Semper apud Venetos studium sapientiæ et omnis
In pretio doctrina fuit ; superavit Athenas
Ingeniis, rebus gestis Lacedemona et Argos.

L’abbé étant enfin descendu, le sénateur lui dit d’un ton affectueux : — Assieds-toi, abbé, car ta présence est nécessaire ici. — À ces mots, Lorenzo fut saisi d’un redoublement de frayeur. Qu’allait-il donc se passer ? Le sénateur avait-il appris quelque chose du mystérieux roman qui s’était noué entre Beata et le fils de Catarina Sarti ? Tognina avait-elle trahi le secret de son amie ? La promenade faite à Murano avait-elle éveillé la vigilance paternelle ? Pâle et tremblant sur les suites d’une scène qui paraissait combinée pour frapper un coup décisif, Lorenzo ne voyait plus distinctement aucun objet, et tout son sang avait reflué dans son cœur agité. Beata, qui n’était pas moins inquiète, était restée penchée sur le recueil de vieilles estampes, qu’elle faisait semblant d’admirer.

— Vous savez, dit froidement le sénateur en s’adressant à Lorenzo, ce que j’ai fait pour vous ? Fils d’un ancien client de la maison Zeno, je vous ai recueilli et j’ai payé une dette de reconnaissance à la mémoire de votre père, en vous offrant les moyens de vous élever au-dessus de votre condition. En cela, j’ai obéi à l’esprit de l’aristocratie vénitienne et particulièrement à celui de ma famille, qui a toujours employé son crédit et sa fortune à augmenter le nombre de ses serviteurs ou de ses obligés. Il y a près de six ans que vous êtes dans ma maison, vivant de ma vie, sous la tutelle de l’abbé Zamaria, que voici, et de ma fille, qui a bien voulu prendre soin de votre éducation.

Le sénateur s’arrêta, et, regardant de nouveau Lorenzo avec sévérité, il ajouta, après un court silence qui parut un siècle au pauvre jeune homme : — Eh bien ! je suis content de vous ; vous vous êtes montré digne de mes bontés.
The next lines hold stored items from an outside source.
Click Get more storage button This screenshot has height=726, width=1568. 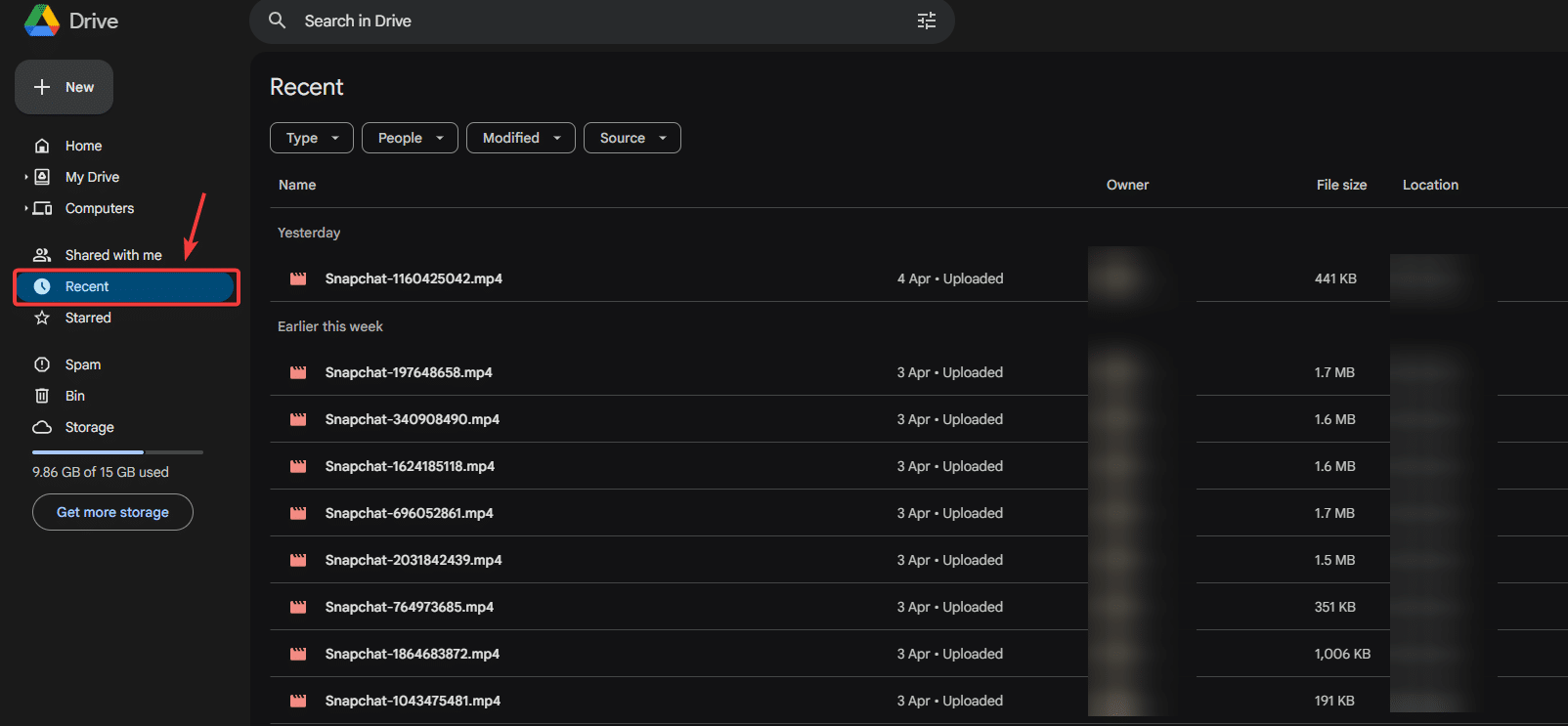pyautogui.click(x=112, y=512)
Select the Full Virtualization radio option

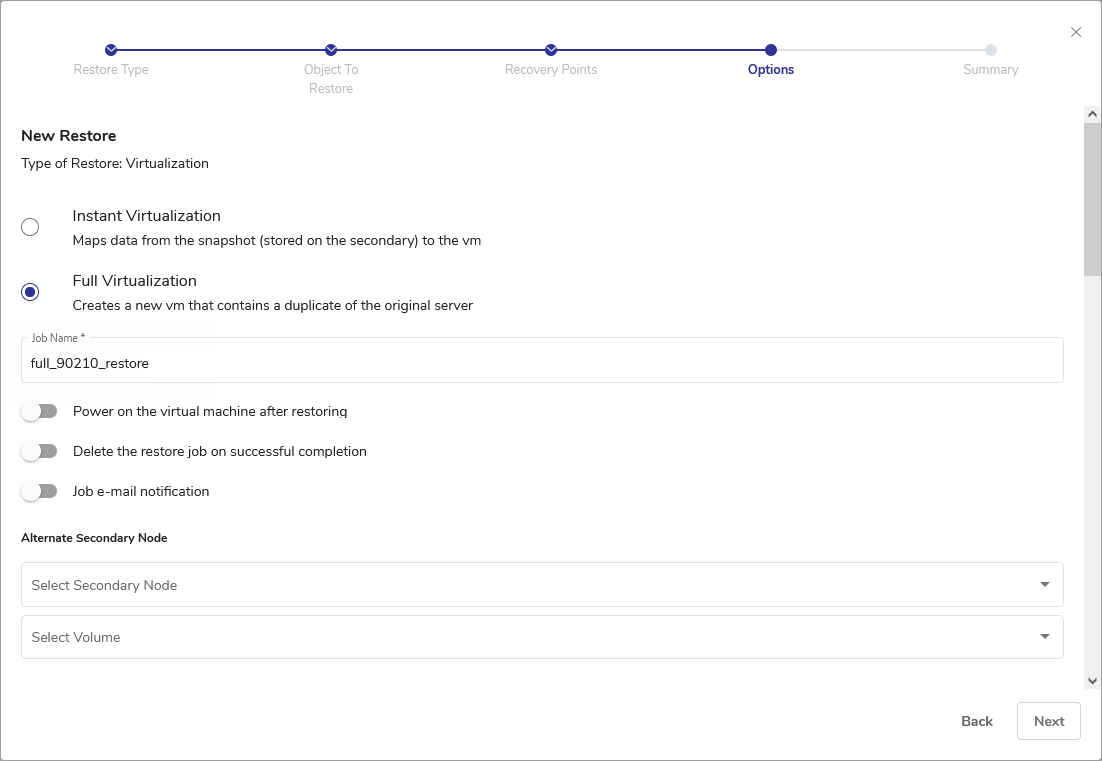click(30, 292)
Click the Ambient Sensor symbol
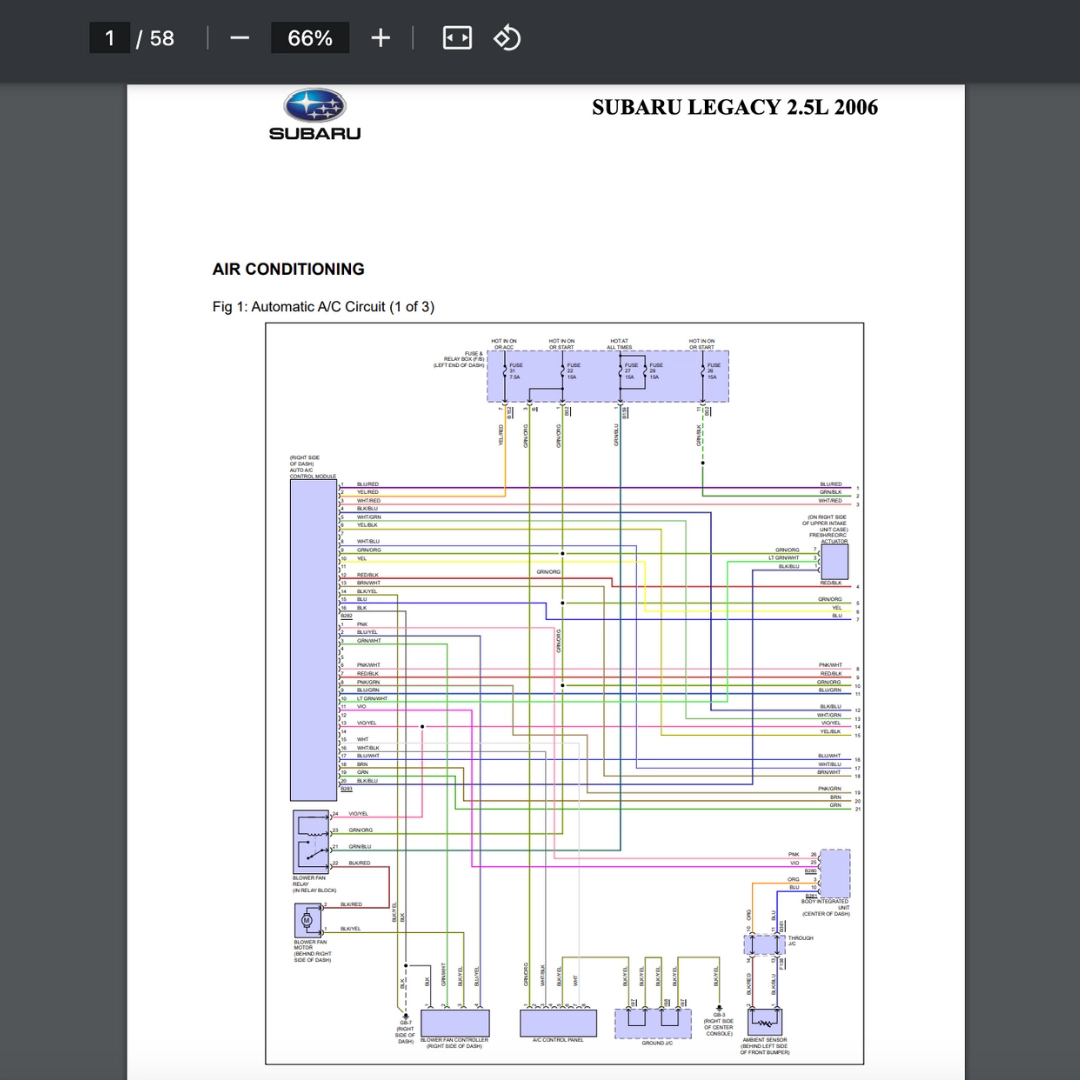 pos(765,1022)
Votre application, votre intelligence et la soumission de votre caractère vous ont acquis de nouveaux titres à ma bienveillance ; c’est pourquoi j’ai résolu de resserrer les liens qui vous attachent à ma famille.

Ce fut un coup de théâtre que ces paroles, prononcées lentement, avec autorité, et la baguette de Moïse ne fit pas sortir plus promptement l’eau du rocher que l’espérance ne jaillit alors du cœur de Lorenzo et de Beata, qui leva sa tête charmante et projeta sur son père un long regard, où l’étonnement se mêlait à la piété.

« J’ai obtenu pour vous, continua le sénateur, le titre de chevalier de l’étoile d’or qui appartient à ma famille depuis longtemps ainsi qu’à plusieurs autres grandes maisons, et j’attache à ce titre une pension (una tnesata) qui vous permettra de le soutenir honorablement[12]. Dès ce jour, vous faites donc partie intégrante de la noblesse vénitienne, à laquelle vous teniez déjà par votre naissance, et il importe que vous sachiez quels devoirs cette nouvelle qualité vous impose.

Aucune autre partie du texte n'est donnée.